**Given exercise:** Present the stretch from the line containing "Click the Post your review now button" through the line containing "click(x=56, y=664)" as a Markdown table with the columns Row and Line text, leaving out any blank lines.
──────── Source records ────────
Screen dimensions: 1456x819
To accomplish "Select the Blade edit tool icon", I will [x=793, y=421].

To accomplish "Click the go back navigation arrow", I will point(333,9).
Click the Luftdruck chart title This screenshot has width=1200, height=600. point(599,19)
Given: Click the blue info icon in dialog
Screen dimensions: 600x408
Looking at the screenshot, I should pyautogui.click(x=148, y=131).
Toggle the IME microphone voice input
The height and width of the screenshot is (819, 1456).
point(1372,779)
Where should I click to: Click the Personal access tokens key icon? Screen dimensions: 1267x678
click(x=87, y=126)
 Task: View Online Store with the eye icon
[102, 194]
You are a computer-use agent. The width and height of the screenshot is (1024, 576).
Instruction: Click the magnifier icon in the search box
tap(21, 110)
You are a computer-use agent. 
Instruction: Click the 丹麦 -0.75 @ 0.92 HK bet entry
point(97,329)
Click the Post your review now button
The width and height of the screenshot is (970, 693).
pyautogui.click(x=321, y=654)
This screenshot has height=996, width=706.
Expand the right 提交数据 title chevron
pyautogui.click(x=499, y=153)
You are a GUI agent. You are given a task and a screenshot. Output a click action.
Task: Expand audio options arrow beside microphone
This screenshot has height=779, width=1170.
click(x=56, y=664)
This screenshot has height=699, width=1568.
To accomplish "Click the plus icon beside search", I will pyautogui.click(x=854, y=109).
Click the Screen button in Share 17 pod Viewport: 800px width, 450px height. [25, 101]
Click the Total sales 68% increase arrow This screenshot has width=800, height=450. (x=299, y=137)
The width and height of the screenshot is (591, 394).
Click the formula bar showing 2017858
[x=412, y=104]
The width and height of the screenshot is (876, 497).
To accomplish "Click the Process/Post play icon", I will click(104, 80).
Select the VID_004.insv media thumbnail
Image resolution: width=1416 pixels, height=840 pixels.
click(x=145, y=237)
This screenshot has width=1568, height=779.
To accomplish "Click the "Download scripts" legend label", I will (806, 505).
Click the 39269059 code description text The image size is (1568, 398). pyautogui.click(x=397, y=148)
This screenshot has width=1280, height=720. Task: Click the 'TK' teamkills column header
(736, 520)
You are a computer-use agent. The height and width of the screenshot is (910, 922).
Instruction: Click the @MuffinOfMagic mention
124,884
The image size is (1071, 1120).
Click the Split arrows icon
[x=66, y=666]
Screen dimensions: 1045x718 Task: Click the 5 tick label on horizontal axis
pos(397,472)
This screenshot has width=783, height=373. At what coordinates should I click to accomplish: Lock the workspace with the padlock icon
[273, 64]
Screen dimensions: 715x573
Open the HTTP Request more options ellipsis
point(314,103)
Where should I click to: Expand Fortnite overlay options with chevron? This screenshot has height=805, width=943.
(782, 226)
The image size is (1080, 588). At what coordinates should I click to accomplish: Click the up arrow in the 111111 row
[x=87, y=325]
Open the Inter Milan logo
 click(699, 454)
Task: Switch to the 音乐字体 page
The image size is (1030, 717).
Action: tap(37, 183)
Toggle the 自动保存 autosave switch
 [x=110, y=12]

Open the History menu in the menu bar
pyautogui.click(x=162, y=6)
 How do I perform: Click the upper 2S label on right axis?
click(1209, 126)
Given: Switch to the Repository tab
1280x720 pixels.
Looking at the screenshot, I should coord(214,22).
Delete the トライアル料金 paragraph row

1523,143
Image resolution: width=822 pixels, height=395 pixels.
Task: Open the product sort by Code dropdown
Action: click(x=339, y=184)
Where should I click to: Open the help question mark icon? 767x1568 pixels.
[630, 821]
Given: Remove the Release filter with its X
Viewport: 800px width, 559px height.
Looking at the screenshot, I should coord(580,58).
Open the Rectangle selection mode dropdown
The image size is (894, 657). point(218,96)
────────
**Answer in full:**
| Row | Line text |
|---|---|
| 1 | Click the Post your review now button |
| 2 | The width and height of the screenshot is (970, 693). |
| 3 | pyautogui.click(x=321, y=654) |
| 4 | This screenshot has height=996, width=706. |
| 5 | Expand the right 提交数据 title chevron |
| 6 | pyautogui.click(x=499, y=153) |
| 7 | You are a GUI agent. You are given a task and a screenshot. Output a click action. |
| 8 | Task: Expand audio options arrow beside microphone |
| 9 | This screenshot has height=779, width=1170. |
| 10 | click(x=56, y=664) |